What may be new is the brazen way in which Piven is now making her intentions known. No longer do her and people like her have to hide in the shadows. Now, they feel comfortable enough with the political climate to espouse their views openly, freely, unabashedly. It’s a phenomenon Radosh believes has to do with the current administration: leftists see a renewed opportunity now that Obama is in power.



“Now, as President Barack Obama is beginning the mid-point of his first and possibly only term in office, the Left is again trying to advance a new form of the old strategy,” he writes. And “as our national economy and many state and city budgets again are at the breaking point,” he adds, “Frances Fox Piven has issued a new call to repeat and build upon the ruinous strategies that she and her late husband advanced decades ago.”

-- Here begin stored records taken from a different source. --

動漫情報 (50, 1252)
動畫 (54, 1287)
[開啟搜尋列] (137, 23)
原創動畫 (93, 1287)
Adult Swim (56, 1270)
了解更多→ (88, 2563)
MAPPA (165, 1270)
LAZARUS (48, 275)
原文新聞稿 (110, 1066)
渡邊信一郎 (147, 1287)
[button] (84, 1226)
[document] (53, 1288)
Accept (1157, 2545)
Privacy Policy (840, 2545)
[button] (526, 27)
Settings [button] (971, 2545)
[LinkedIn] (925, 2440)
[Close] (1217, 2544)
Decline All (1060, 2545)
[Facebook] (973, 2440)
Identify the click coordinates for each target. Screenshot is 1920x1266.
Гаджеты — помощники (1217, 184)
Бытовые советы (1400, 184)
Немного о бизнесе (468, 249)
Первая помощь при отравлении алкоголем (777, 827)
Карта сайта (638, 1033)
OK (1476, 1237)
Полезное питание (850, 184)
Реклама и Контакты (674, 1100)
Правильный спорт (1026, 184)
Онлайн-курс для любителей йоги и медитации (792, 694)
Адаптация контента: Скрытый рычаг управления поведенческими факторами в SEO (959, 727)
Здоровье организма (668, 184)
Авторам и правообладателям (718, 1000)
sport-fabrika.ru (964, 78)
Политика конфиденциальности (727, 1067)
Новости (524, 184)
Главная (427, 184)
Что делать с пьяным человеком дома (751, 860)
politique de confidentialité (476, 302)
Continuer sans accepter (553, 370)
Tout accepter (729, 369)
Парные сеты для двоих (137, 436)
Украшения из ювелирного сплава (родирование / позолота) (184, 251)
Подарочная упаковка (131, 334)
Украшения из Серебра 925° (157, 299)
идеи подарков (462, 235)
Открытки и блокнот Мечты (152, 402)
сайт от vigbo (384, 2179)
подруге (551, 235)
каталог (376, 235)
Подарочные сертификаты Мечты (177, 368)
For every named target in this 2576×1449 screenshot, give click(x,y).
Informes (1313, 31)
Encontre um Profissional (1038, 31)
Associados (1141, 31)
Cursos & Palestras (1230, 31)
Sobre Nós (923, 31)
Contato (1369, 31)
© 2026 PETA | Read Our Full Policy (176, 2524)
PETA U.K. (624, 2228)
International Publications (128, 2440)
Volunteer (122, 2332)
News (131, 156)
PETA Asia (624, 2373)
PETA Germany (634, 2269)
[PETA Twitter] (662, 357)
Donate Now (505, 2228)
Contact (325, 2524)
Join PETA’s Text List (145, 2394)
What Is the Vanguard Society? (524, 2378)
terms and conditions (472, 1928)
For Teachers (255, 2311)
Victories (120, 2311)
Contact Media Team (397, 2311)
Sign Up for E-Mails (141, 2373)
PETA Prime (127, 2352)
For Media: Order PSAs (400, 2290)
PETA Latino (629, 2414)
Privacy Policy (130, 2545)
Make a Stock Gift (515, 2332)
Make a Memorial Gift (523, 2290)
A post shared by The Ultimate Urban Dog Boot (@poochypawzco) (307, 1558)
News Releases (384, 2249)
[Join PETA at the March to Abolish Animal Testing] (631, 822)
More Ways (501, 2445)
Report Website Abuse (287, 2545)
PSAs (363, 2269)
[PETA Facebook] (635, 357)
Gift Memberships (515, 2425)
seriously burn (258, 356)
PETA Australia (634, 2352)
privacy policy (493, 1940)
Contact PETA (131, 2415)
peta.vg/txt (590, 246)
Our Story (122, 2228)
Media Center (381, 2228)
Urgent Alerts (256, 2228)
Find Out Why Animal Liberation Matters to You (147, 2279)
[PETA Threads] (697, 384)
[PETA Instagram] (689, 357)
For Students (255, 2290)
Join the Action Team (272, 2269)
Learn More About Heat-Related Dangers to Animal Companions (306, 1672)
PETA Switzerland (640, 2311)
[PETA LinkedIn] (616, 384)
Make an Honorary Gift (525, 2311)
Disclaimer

In 1966 when Cloward and Piven published their first manifesto in The Nation, Americans were spell bound — especially poorer Americans who sucked up the couple’s call like a dying desert cactus. The New Republic’s John McWhorter writes:


But when Piven and Cloward published a manifesto in The Nation, there were
30,000 reprint requests. One thousand neighborhood service centers nationwide
encouraged people to go on welfare who would not have otherwise. In the ’60s,
one-third of the people whose incomes made them eligible for AFDC were on the
rolls. By 1971, 90 percent were.

An old strategy for a new year. Let‘s hope it doesn’t have the same effect.

4 comments:

Pastorius said...

Wow, I'm glad you posted this. I considered posting it, and then did not.

Anonymous said...

When did "incitement to violence" become legally acceptable?

She should be sitting in jail for this! Should she succeed in triggering violent outbursts, she should be targetted to receive what she dished out.

revereridesagain said...

Francis Fox Piven: the sort of academic limo-libtard for whom the phrase, spoken in the most refined and scholarly manner, "I hope you die in a fire, you miserable hate-filled destruction-obsessed bitch" may well have been coined. Since it is safe to assume nothing would induce this poverty whore to voluntarily live in actual poverty, a nice stretch in some women's penitentiary with nothing but a cot and a crapper to decorate, dahling, would do her -- and us -- a world of good.

Ashan said...

Why is this vile lump of human excrement not in prison for inciting violence? Why is she still breathing?